Foto: Divulgação
O Ministério Público do Estado de Roraima (MPRR) obteve a condenação de Nelson Ipuchima de Santana, de 42 anos, pelos crimes de violência doméstica praticados contra sua ex-companheira, em dois processos distintos julgados pelo 2º Juizado Especializado em Violência Doméstica e Familiar Contra a Mulher, no último dia 25 de março.
Segundo as decisões judiciais, os crimes praticados ocorreram de forma reiterada, em contexto de violência doméstica. Além disso, muitas vezes na presença dos filhos do casal, o que evidencia a gravidade das condutas.
Somadas as penas, o réu foi condenado a 2 anos, 3 meses e 25 dias de prisão. Ele ainda deve pagar indenização mínima de R$ 3 mil à vítima por danos morais. O regime inicial de cumprimento da pena foi fixado como semiaberto.
As ações penais, ajuizadas pela Promotoria de Justiça de Defesa da Mulher em 2023 e no dia 27 de fevereiro deste ano, evidenciam um histórico de violência reiterada, marcado por ameaças, invasões de domicílio, furtos e agressões psicológicas, em contexto de relação íntima de afeto e desigualdade de gênero.
Em um dos casos, o réu recebeu condenação por invadir a residência da vítima. Ele furtou uma bicicleta utilizada para o deslocamento dos filhos, além de alimentos, enquanto a mulher estava no trabalho. Conforme apurado, o acusado monitorava a rotina da vítima e se aproveitava de sua ausência para praticar os crimes. Segundo a denúncia do MPRR, a vítima relatou que o homem frequentemente rondava sua residência, gerando medo constante, inclusive na presença dos filhos menores.
Em outro processo, o acusado recebeu condenação por ameaças de morte e violência psicológica. De acordo com a decisão judicial, mesmo após o término do relacionamento, ele comparecia repetidamente à casa da vítima, geralmente embriagado, proferindo xingamentos e intimidações.
De acordo com o MP, a vítima precisou mudar de endereço diversas vezes para tentar se proteger, além de enfrentar dificuldades para manter sua rotina de trabalho e sustentar a família diante do medo constante e da instabilidade provocada pelas ações do agressor.
Nelson Ipuchima deverá cumprir medidas protetivas, incluindo o uso de tornozeleira eletrônica, manutenção de distância mínima da vítima, como forma de garantir a segurança da ex-companheira.
O promotor de justiça, Hevandro Cerutti, reforça que a violência doméstica vai além das agressões físicas e pode se manifestar por meio de ameaças, controle, perseguição e danos emocionais, afetando diretamente a autonomia e a segurança da vítima.
“É uma realidade dura, em que a vítima, além de lidar com ameaças e importunações, ainda precisa seguir trabalhando para sustentar os filhos e manter a rotina da casa.

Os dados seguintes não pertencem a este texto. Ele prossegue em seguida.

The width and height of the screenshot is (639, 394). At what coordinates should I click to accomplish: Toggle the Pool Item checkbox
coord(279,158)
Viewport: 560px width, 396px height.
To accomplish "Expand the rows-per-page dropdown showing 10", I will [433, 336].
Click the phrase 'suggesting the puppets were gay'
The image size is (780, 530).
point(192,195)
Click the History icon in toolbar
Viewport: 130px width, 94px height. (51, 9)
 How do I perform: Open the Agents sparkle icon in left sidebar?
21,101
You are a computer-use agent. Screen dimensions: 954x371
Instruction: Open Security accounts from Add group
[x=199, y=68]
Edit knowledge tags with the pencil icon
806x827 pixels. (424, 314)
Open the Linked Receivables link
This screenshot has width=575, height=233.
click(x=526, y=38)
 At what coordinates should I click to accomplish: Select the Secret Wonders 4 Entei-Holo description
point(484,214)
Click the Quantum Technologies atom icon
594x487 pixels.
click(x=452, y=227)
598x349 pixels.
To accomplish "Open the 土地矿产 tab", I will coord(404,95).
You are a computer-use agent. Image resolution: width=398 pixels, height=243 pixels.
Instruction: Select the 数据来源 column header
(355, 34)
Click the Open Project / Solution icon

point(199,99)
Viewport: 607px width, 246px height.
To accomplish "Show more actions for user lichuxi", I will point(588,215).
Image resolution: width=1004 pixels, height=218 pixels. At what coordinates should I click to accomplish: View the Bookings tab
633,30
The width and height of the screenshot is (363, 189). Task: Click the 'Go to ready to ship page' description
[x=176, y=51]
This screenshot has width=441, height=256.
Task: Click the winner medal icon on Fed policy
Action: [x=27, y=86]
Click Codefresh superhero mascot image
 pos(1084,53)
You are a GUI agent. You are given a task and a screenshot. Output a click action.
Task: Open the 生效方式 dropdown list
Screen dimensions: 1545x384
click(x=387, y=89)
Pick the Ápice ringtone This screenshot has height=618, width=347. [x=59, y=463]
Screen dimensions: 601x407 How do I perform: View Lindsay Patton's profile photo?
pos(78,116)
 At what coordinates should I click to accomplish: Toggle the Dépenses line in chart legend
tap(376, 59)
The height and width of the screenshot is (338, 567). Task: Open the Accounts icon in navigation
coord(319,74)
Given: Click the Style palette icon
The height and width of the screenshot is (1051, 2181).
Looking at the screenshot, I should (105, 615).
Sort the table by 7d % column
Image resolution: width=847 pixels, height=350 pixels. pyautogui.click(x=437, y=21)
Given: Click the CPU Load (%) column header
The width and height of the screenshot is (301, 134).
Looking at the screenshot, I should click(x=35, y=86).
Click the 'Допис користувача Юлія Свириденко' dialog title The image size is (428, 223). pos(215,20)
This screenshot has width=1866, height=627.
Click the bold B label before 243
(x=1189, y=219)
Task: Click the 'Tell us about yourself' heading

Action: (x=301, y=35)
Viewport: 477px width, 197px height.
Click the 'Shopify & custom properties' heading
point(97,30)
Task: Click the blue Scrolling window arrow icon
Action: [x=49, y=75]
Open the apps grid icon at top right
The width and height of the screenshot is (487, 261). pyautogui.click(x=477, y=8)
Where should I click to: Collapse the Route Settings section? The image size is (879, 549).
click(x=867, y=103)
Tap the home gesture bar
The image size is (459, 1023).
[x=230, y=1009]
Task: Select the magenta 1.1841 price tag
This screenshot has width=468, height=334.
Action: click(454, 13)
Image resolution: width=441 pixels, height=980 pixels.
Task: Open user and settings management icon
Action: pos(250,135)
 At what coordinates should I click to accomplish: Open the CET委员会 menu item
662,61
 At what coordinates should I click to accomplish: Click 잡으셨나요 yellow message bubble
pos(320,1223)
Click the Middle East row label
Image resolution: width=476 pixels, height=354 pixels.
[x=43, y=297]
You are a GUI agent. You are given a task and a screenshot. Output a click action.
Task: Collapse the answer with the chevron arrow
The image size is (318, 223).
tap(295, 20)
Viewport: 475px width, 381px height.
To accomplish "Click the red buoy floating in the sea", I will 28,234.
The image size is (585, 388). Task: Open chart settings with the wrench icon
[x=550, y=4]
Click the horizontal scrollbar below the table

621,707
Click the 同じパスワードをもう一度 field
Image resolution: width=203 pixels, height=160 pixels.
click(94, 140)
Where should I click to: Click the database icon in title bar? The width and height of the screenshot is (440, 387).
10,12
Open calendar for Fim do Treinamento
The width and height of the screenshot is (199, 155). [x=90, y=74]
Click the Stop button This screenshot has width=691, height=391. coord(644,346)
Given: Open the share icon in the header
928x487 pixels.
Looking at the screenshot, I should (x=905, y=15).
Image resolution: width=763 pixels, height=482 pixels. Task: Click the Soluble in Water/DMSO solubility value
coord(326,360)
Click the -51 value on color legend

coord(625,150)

Trata-se de um fardo que vai muito além do episódio isolado de violência, pois impacta diretamente a dignidade, a saúde emocional e a autonomia dessa mulher”, afirmou.
Hevandro Cerutti também ressaltou que, embora haja responsabilização criminal, as penas previstas na legislação brasileira para esse tipo de crime ainda são, em muitos casos, limitadas. “As sanções aplicadas refletem o que está previsto em Lei. Não se trata de uma escolha do Ministério Público e Judiciário. Mas de um modelo legal que, muitas vezes, resulta em punições consideradas brandas diante da gravidade e da reiteração das condutas.
Por fim, é fundamental que a sociedade compreenda a importância da denúncia. Bem como o fortalecimento das políticas públicas de proteção à mulher”, finalizou o promotor de Justiça.